**TASK STATEMENT**
Pull every line containing the word "Open" out of the material below.

**WORKING DATA**
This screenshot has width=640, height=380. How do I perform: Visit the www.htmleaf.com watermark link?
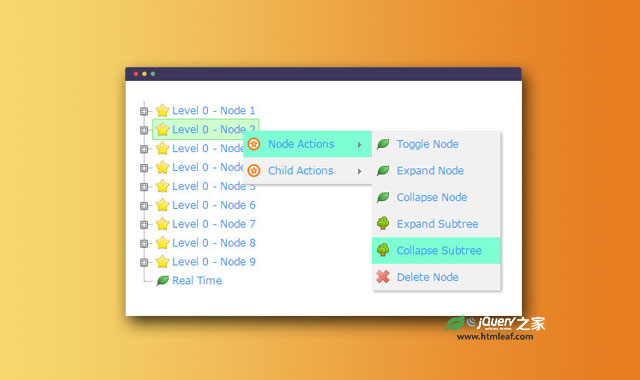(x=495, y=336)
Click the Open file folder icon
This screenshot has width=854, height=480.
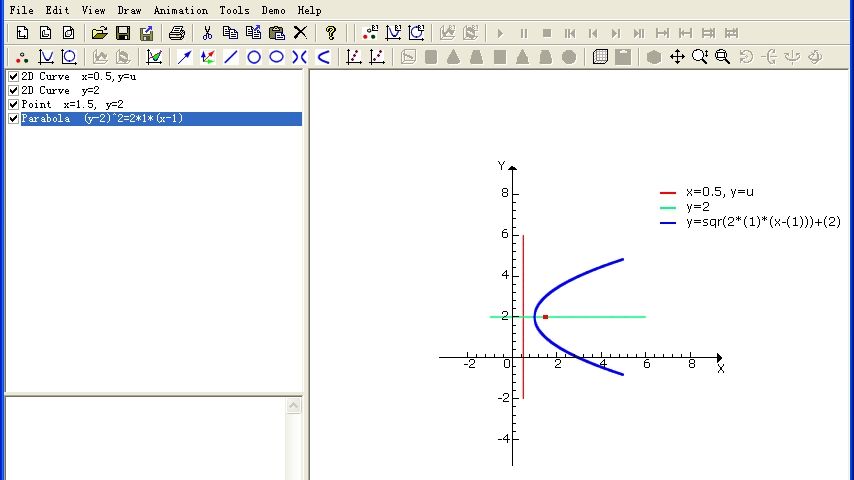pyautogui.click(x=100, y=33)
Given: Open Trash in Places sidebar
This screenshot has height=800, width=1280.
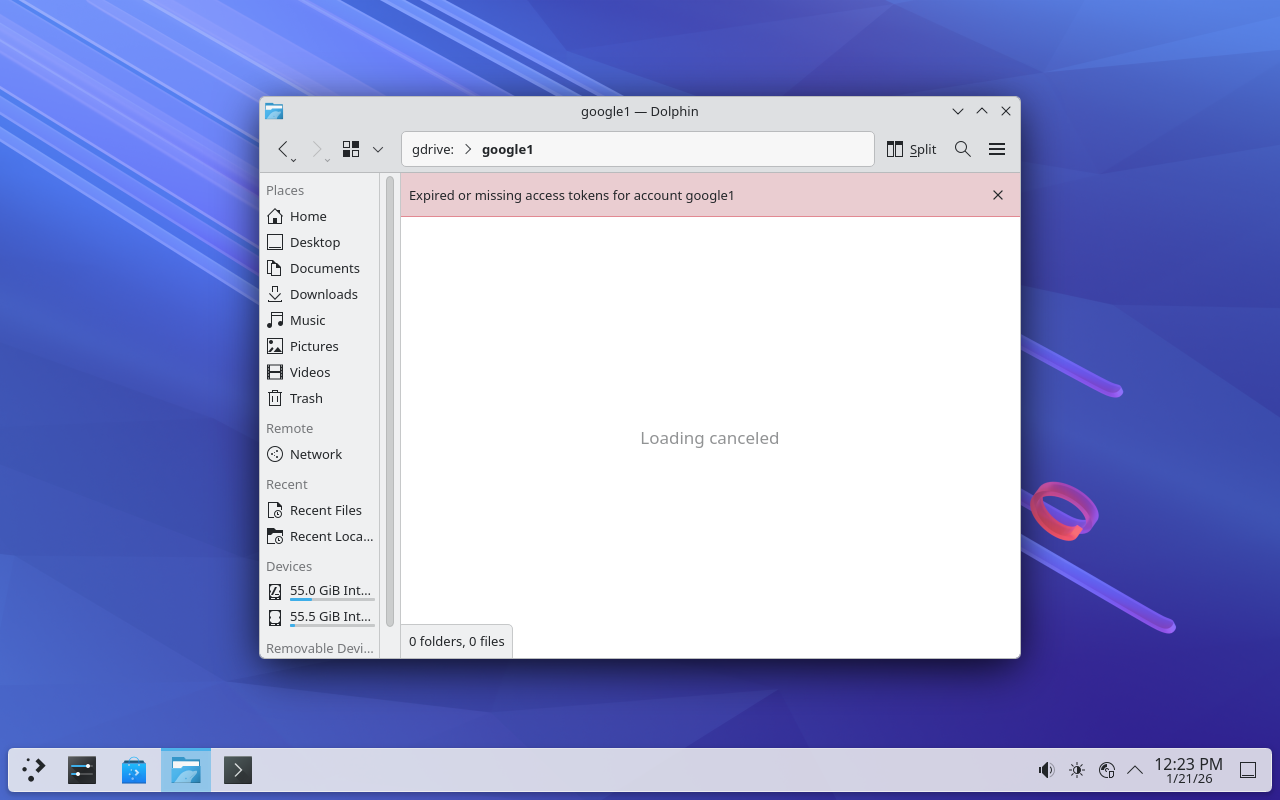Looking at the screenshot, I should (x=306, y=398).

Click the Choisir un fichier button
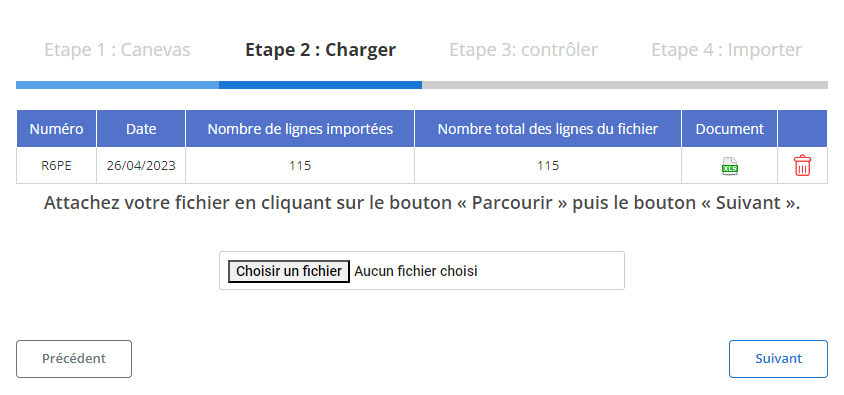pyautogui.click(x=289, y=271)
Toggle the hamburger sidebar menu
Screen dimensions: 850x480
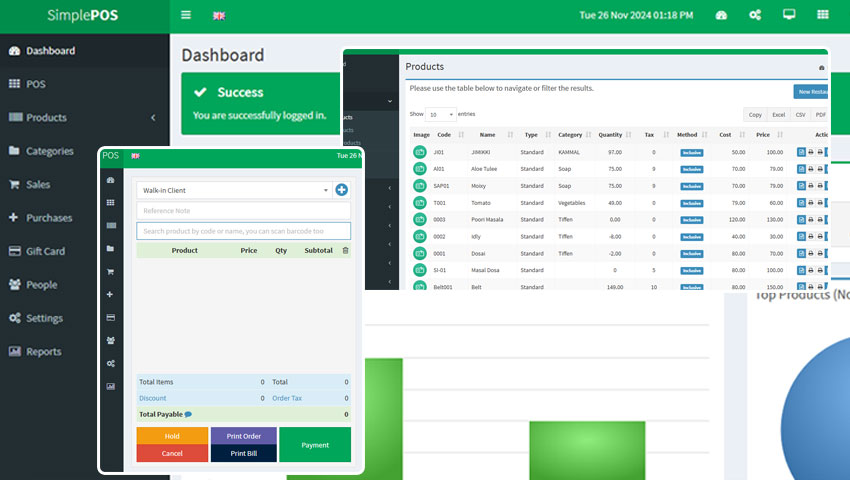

**ANSWER TO THIS PROBLEM**
Click the Open file folder icon
Given: Open Trash in Places sidebar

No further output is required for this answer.